===== EXCERPTED RECORDS =====
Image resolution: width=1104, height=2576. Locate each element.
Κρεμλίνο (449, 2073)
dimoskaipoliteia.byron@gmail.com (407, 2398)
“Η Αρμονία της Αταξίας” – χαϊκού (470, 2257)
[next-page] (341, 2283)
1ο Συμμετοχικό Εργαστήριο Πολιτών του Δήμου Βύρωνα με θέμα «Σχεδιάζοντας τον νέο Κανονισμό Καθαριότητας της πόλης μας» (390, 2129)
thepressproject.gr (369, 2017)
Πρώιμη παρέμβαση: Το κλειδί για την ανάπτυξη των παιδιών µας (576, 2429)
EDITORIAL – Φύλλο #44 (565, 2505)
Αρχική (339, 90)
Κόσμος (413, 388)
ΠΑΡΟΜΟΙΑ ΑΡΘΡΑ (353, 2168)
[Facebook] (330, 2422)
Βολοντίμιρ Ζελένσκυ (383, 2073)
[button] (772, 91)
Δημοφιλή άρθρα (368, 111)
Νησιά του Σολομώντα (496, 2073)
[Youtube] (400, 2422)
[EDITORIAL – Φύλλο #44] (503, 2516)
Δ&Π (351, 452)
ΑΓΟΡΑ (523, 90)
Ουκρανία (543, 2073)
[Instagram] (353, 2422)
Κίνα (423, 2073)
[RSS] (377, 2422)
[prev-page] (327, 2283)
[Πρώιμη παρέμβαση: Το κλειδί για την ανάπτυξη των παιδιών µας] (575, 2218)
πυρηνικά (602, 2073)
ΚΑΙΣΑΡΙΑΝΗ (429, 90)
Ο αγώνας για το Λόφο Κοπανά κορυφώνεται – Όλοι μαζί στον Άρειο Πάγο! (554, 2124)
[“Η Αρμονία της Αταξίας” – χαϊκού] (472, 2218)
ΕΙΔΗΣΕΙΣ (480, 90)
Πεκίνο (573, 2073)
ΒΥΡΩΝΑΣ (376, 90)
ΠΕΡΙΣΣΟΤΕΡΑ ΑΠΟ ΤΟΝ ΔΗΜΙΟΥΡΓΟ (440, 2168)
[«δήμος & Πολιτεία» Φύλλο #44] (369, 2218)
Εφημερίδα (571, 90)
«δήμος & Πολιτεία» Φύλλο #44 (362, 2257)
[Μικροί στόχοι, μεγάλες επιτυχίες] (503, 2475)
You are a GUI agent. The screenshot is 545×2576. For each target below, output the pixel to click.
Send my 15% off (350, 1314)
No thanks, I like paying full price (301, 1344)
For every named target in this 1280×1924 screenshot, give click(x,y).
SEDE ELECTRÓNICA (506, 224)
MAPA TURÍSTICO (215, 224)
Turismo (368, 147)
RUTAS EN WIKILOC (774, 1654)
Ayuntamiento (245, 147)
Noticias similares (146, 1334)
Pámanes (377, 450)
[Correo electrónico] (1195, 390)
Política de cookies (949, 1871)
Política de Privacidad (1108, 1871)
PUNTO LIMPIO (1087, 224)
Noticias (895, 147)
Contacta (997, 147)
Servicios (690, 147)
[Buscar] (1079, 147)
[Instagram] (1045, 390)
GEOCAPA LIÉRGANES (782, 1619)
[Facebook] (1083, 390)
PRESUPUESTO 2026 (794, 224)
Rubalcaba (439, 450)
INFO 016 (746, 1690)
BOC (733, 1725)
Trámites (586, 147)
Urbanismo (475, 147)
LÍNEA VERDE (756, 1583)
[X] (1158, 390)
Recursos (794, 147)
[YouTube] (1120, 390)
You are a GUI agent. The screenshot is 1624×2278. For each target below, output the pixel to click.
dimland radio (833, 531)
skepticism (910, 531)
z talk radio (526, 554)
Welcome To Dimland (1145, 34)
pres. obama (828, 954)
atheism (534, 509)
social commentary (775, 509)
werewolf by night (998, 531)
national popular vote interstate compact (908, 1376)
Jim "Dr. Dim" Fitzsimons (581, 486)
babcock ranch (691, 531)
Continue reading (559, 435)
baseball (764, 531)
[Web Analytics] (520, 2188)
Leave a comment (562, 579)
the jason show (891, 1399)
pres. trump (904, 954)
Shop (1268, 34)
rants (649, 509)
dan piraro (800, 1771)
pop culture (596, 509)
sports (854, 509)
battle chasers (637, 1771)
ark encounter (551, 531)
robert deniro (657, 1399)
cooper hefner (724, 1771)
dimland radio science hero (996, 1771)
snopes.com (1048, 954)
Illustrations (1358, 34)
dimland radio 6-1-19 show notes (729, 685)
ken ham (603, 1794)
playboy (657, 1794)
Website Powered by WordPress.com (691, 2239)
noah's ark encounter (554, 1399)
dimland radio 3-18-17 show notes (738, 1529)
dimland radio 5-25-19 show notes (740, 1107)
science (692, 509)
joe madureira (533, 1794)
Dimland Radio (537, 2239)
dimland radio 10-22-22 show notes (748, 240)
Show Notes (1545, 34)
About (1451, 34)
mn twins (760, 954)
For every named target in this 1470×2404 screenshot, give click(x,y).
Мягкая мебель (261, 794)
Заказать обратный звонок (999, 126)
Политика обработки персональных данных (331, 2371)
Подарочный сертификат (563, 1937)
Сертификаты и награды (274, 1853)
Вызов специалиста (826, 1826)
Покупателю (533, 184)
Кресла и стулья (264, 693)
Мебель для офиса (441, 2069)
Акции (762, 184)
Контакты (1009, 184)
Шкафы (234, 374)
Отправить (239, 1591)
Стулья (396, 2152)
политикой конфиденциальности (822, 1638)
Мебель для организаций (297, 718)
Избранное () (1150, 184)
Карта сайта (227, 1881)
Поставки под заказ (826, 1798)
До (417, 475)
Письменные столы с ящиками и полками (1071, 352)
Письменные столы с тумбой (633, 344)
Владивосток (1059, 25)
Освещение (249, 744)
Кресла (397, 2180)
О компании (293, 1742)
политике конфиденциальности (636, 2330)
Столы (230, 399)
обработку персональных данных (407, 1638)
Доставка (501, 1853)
=====
PROBLEM DESCRIPTION> What is needed is a faithful transcription of every entry.

RESPONSE AREA>
Image resolution: width=1104, height=2576. Locate each element.
Κρεμλίνο (449, 2073)
dimoskaipoliteia.byron@gmail.com (407, 2398)
“Η Αρμονία της Αταξίας” – χαϊκού (470, 2257)
[next-page] (341, 2283)
1ο Συμμετοχικό Εργαστήριο Πολιτών του Δήμου Βύρωνα με θέμα «Σχεδιάζοντας τον νέο Κανονισμό Καθαριότητας της πόλης μας» (390, 2129)
thepressproject.gr (369, 2017)
Πρώιμη παρέμβαση: Το κλειδί για την ανάπτυξη των παιδιών µας (576, 2429)
EDITORIAL – Φύλλο #44 (565, 2505)
Αρχική (339, 90)
Κόσμος (413, 388)
ΠΑΡΟΜΟΙΑ ΑΡΘΡΑ (353, 2168)
[Facebook] (330, 2422)
Βολοντίμιρ Ζελένσκυ (383, 2073)
[button] (772, 91)
Δημοφιλή άρθρα (368, 111)
Νησιά του Σολομώντα (496, 2073)
[Youtube] (400, 2422)
[EDITORIAL – Φύλλο #44] (503, 2516)
Δ&Π (351, 452)
ΑΓΟΡΑ (523, 90)
Ουκρανία (543, 2073)
[Instagram] (353, 2422)
Κίνα (423, 2073)
[RSS] (377, 2422)
[prev-page] (327, 2283)
[Πρώιμη παρέμβαση: Το κλειδί για την ανάπτυξη των παιδιών µας] (575, 2218)
πυρηνικά (602, 2073)
ΚΑΙΣΑΡΙΑΝΗ (429, 90)
Ο αγώνας για το Λόφο Κοπανά κορυφώνεται – Όλοι μαζί στον Άρειο Πάγο! (554, 2124)
[“Η Αρμονία της Αταξίας” – χαϊκού] (472, 2218)
ΕΙΔΗΣΕΙΣ (480, 90)
Πεκίνο (573, 2073)
ΒΥΡΩΝΑΣ (376, 90)
ΠΕΡΙΣΣΟΤΕΡΑ ΑΠΟ ΤΟΝ ΔΗΜΙΟΥΡΓΟ (440, 2168)
[«δήμος & Πολιτεία» Φύλλο #44] (369, 2218)
Εφημερίδα (571, 90)
«δήμος & Πολιτεία» Φύλλο #44 (362, 2257)
[Μικροί στόχοι, μεγάλες επιτυχίες] (503, 2475)
You are a GUI agent. The screenshot is 545×2576. For each target below, output the pixel to click.
Send my 15% off (350, 1314)
No thanks, I like paying full price (301, 1344)
For every named target in this 1280×1924 screenshot, give click(x,y).
SEDE ELECTRÓNICA (506, 224)
MAPA TURÍSTICO (215, 224)
Turismo (368, 147)
RUTAS EN WIKILOC (774, 1654)
Ayuntamiento (245, 147)
Noticias similares (146, 1334)
Pámanes (377, 450)
[Correo electrónico] (1195, 390)
Política de cookies (949, 1871)
Política de Privacidad (1108, 1871)
PUNTO LIMPIO (1087, 224)
Noticias (895, 147)
Contacta (997, 147)
Servicios (690, 147)
[Buscar] (1079, 147)
[Instagram] (1045, 390)
GEOCAPA LIÉRGANES (782, 1619)
[Facebook] (1083, 390)
PRESUPUESTO 2026 (794, 224)
Rubalcaba (439, 450)
INFO 016 (746, 1690)
BOC (733, 1725)
Trámites (586, 147)
Urbanismo (475, 147)
LÍNEA VERDE (756, 1583)
[X] (1158, 390)
Recursos (794, 147)
[YouTube] (1120, 390)
You are a GUI agent. The screenshot is 1624×2278. For each target below, output the pixel to click.
dimland radio (833, 531)
skepticism (910, 531)
z talk radio (526, 554)
Welcome To Dimland (1145, 34)
pres. obama (828, 954)
atheism (534, 509)
social commentary (775, 509)
werewolf by night (998, 531)
national popular vote interstate compact (908, 1376)
Jim "Dr. Dim" Fitzsimons (581, 486)
babcock ranch (691, 531)
Continue reading (559, 435)
baseball (764, 531)
[Web Analytics] (520, 2188)
Leave a comment (562, 579)
the jason show (891, 1399)
pres. trump (904, 954)
Shop (1268, 34)
rants (649, 509)
dan piraro (800, 1771)
pop culture (596, 509)
sports (854, 509)
battle chasers (637, 1771)
ark encounter (551, 531)
robert deniro (657, 1399)
cooper hefner (724, 1771)
dimland radio science hero (996, 1771)
snopes.com (1048, 954)
Illustrations (1358, 34)
dimland radio 6-1-19 show notes (729, 685)
ken ham (603, 1794)
playboy (657, 1794)
Website Powered by WordPress.com (691, 2239)
noah's ark encounter (554, 1399)
dimland radio 3-18-17 show notes (738, 1529)
dimland radio 5-25-19 show notes (740, 1107)
science (692, 509)
joe madureira (533, 1794)
Dimland Radio (537, 2239)
dimland radio 10-22-22 show notes (748, 240)
Show Notes (1545, 34)
About (1451, 34)
mn twins (760, 954)
For every named target in this 1470×2404 screenshot, give click(x,y).
Мягкая мебель (261, 794)
Заказать обратный звонок (999, 126)
Политика обработки персональных данных (331, 2371)
Подарочный сертификат (563, 1937)
Сертификаты и награды (274, 1853)
Вызов специалиста (826, 1826)
Покупателю (533, 184)
Кресла и стулья (264, 693)
Мебель для офиса (441, 2069)
Акции (762, 184)
Контакты (1009, 184)
Шкафы (234, 374)
Отправить (239, 1591)
Стулья (396, 2152)
политикой конфиденциальности (822, 1638)
Мебель для организаций (297, 718)
Избранное () (1150, 184)
Карта сайта (227, 1881)
Поставки под заказ (826, 1798)
До (417, 475)
Письменные столы с ящиками и полками (1071, 352)
Письменные столы с тумбой (633, 344)
Владивосток (1059, 25)
Освещение (249, 744)
Кресла (397, 2180)
О компании (293, 1742)
политике конфиденциальности (636, 2330)
Столы (230, 399)
обработку персональных данных (407, 1638)
Доставка (501, 1853)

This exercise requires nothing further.